[fluffy]With all of the recent push towards IndieAuth Ticket Auth, has anyone built a simple standalone PHP-or-whatever ticket endpoint for testing purposes that one could deploy locally?
[fluffy]looks like there’s also an open debate about the whole ‘resource’ thing, like whether a token should be valid for the whole site or just for the page it was requested against. IMO it should be up to the ticket granter to make that decision, since like… in my case when someone’s logging into my site, I’m giving them a ticket for the whole site.
[fluffy]yeah I plan on making my thing flexible, and also in my implementation the ticket itself is going to be a short-lived token with a scope of ‘ticket’ in addition to whatever other scope(s) are on the request
aaronpkScope is usually for limiting what a particular access token can do within what a user is allowed to do, it's not meant to represent limited access by other users
ZegnatI agree with aaronpk, and was planning to use scope just as indieauth has it. For my current tickets I never set scopes because I am not really authorising the user for anything. All the tokens are basically authentication only tokens. I just want to know who is visiting, my website can use that to figure out what you get to do.
[fluffy]and of course the initial use case for TicketAuth implies a read scope anyway. I don’t really see any use case for using it with, say, micropub
[fluffy]for that matter, when you sign into Publ, it only requests a ‘profile’ scope as a matter of having *something* in the scope (since the spec requires it) and even if something were to actually provide the profile with the authorization response, Publ doens’t use it; it just parses the h-card from the ‘me’ URL.
[fluffy]incidentally I made a decent amount of progress on adding the ticket grant flow to Publ but then I got distracted by a music project with a tight deadline. Hopefully I’ll have TicketAuth working within a few days.
jamietannaSo I've got a ticket receiver up - I've gone for requiring the `issuer` parameter to tell me who's issued the token, so I can then look up their profile information. I've put it as a Ruby POC on Heroku so will share the code + add details to the Wiki shortly
jamietannahttps://stackoverflow.com/a/10210433/2257038 has a good answer to it - it looks like you can resolve your end as it's not needed to be encoding the slashes (as i.e. Ruby out of the box isn't removing those slashes when I JSON decode)
ZegnatI could probably add that flag. But do note that even the latest JSON RFC still allows escaping forward slashes. So even if I do so, it is not at all guaranteed that every implementation you run into does so.
[fluffy]forward-slash escaping is necessary to support in JSON because of the need to stop </script> from being interpreted by the HTML parser if the JSON blob is inside a <script> section.
GWGSo, proposal is that the ticket optionally have a me property indicating the identity of the sender of the ticket, where the token endpoint can be discovered
ZegnatIs me really the best name there? Because that will be a different me then will show in the token after exchange. Wonder if we end up overloading what me means
@AndreJaenisch↩️ Which of those is not a CMS?

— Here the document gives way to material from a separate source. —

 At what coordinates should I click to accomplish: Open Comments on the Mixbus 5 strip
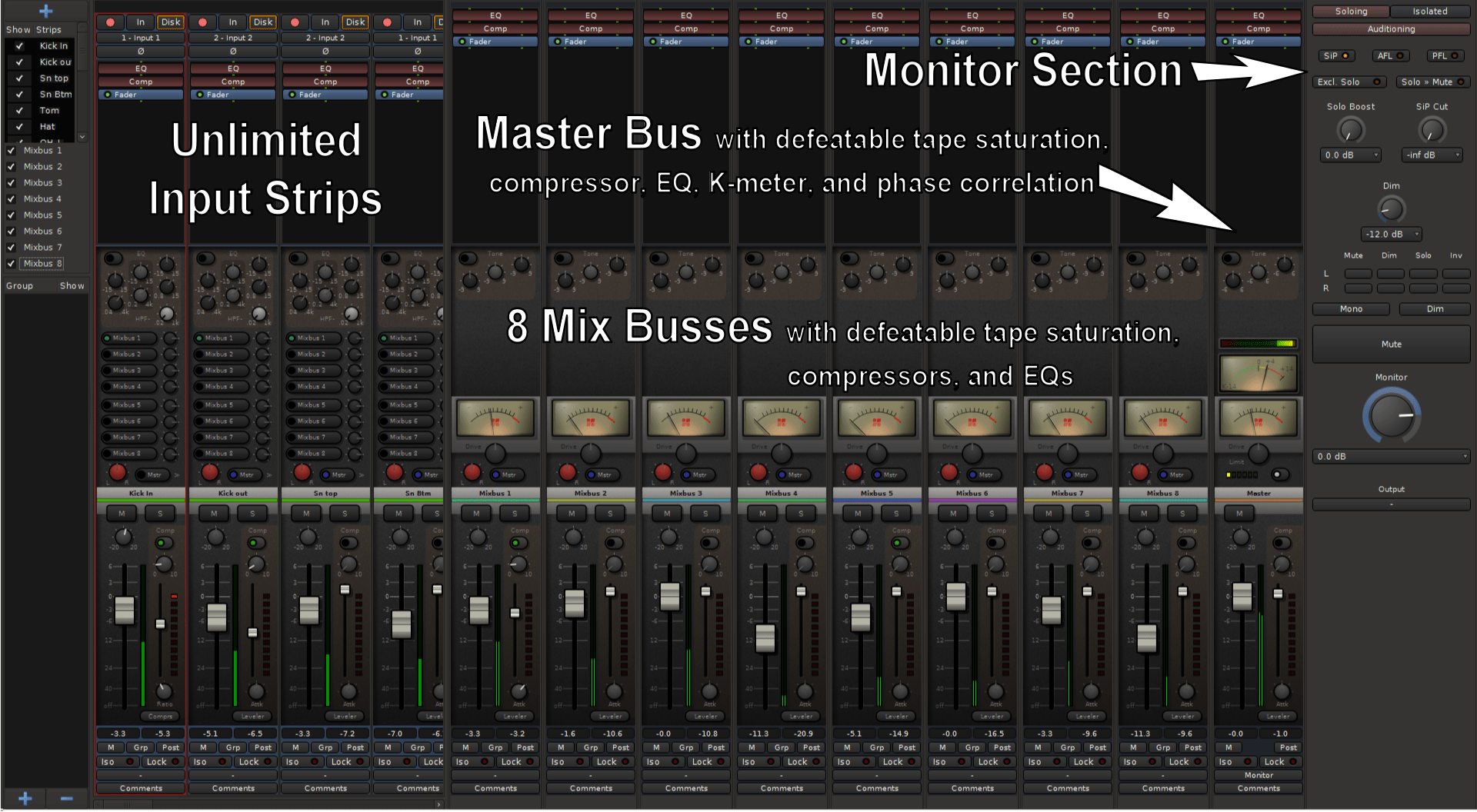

I want to receive WebMentions by exposing an API endpoint on my domain (with MariaDB and everything), so basically look for a library.
I'm okay with http://WebMention.io, but I can do more if all data are under my control. (twitter.com/_/status/1412783624869584900)
@schnarfed↩️ Ah, you didn't mention you wanted a standalone library. There are lots of non-CMS webmention receivers there, in the service sections, but you're right, not many libraries, probably because receivers generally need to store mentions somewhere, which is implementation-specific. (twitter.com/_/status/1412785473760546819)
@AndreJaenisch↩️ Yepp.
For now, I'll point to http://webmention.io as I move my code towards my own domain.
Then, I'll look into fetching all data there and put it into my own database before I write an endpoint.
I mean, libraries like PonyORM or Knex can handle multiple database backends. (twitter.com/_/status/1412787332130951175)
jamietannaGWG I think that approach sounds reasonable _but_ instead of complicating things for receivers, why not just require i.e. `issuer` to always be sent?
rockoragerIt's just annoying because Netlify gives you nothing when AWS rejects for size limit...you just get no request at all, so you can't even send back a nice error code from inside Netlify
[fluffy]Okay I finally got around to reading the discussion of issuer vs. resource on the wiki. I think people might be working cross-purposes on those things… it seems like some folks are using TicketAuth as a means of providing notification about a specific resource becoming available, and some folks are using it as a means of granting the ability to follow a feed or the like.
[fluffy]My expectation of TicketAuth was for the latter case - that I’d be giving people a bearer token that they can use when pulling my feed from my site, rather than giving people a bearer token to access a specific page.